なぜ京都サンガは12年ぶりのJ1昇格を果たせたのか…パワハラ退任の過去がある指揮官が植え付けた挑戦のメンタル
2010シーズンを最後にJ1の舞台から遠ざかっていた京都サンガが、今シーズンから指揮を執る曹貴裁(チョウ・キジェ)監督のもとで12年ぶりのJ1昇格を果たした。 明治安田生命J2リーグ第41節の11試合が28日にいっせいに行われ、敵地フクダ電子アリーナに乗り込んだ京都はジェフ千葉と0-0で引き分けて勝ち点1を獲得。通算勝ち点を「83」に伸ばし、4連勝をマークしたヴァンフォーレ甲府に「79」と迫られながらも、最終節の1試合を残してJ1へ自動昇格する2位を確定させた。 指導の一部がパワーハラスメント行為と認定され、J1へ3度昇格させた湘南ベルマーレ監督を2019年10月に退任。日本サッカー協会(JFA)から科された1年間の公認S級コーチライセンス停止処分を経て復帰した52歳の指揮官が、生まれ故郷のクラブを攻守両面でハードワークを惜しまない闘う集団へ変貌させた手腕を追った。
「京都で始めた新しいフットボール」
7分が提示されたアディショナルタイムを経て、千葉とのスコアレスドローを告げる笛が敵地に鳴り響く。自身の52回目の誕生日だった1月16日の始動から317日目。京都をJ1昇格へ導いた曹監督は、両腕を空へと突き上げて喜びを爆発させた。 「自分は指導者としても人としてもまだまだ未熟ですけど、京都に来て挑戦し始めた新しいフットボールに、選手たちが見事に応えて結果を出してくれた。選手たちの努力の賜物であり、彼らから学ぶことが本当に多かった1年でした」 2000年代こそJ1へ3度昇格したものの、2011シーズン以降はJ2へ定着。2015シーズンは17位、2018シーズンには19位に低迷していた京都を生まれ変わらせるための改革は、周囲を驚かせた新キャプテンの指名から幕を開けた。 恩師である曹監督を追うように、今シーズンに湘南から京都へ移籍。
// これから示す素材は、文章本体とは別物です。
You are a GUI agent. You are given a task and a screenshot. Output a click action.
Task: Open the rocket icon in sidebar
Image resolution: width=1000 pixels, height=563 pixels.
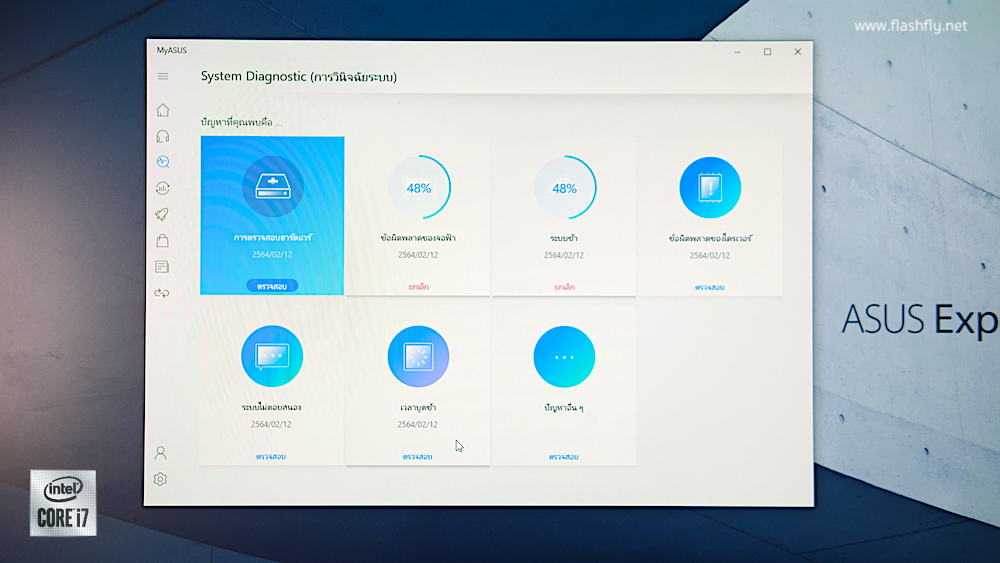[162, 214]
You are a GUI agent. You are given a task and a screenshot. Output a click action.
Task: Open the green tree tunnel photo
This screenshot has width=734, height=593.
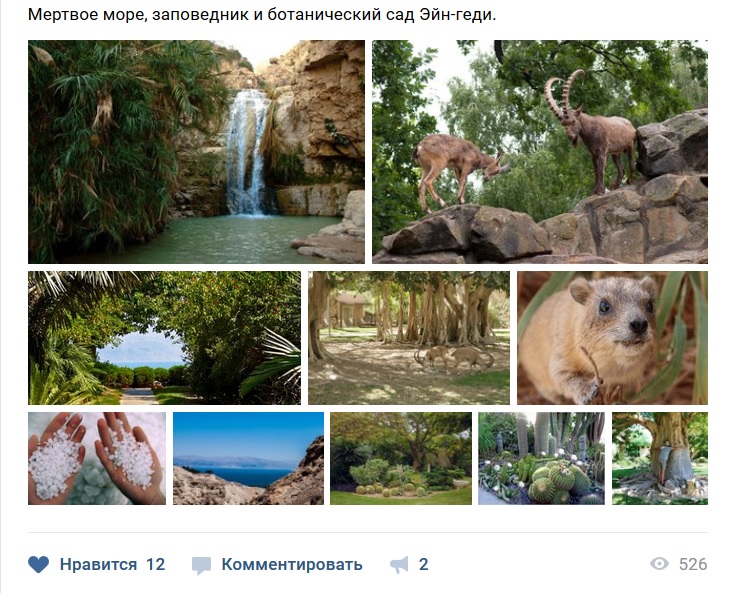164,338
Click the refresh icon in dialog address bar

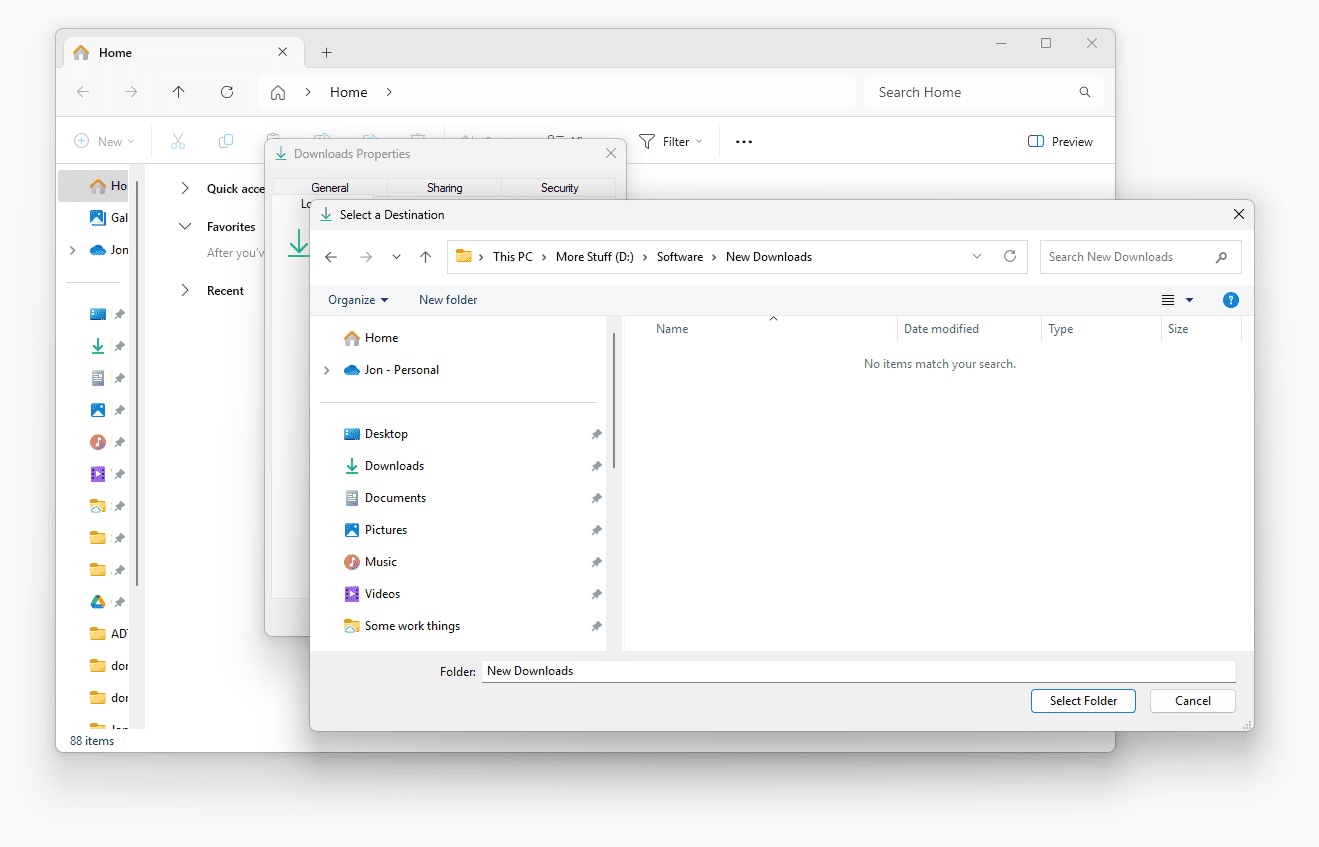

戦いの舞台をあえてJ1からJ2へ変えた26歳のMF松田天馬は、サッカー人生でキャプテンを務めた経験がなかった。まさかの大役を担った今シーズンを、自嘲気味にこう振り返る。 「最近も馬鹿みたいに責任を感じてしまい、本当に上手くいかない時期もあった」 しかし、湘南時代から松田の性格を知り尽くしている曹監督は、いま現在の京都に最も必要な存在だと迷わずに判断。新加入ながらもキャプテンを託した。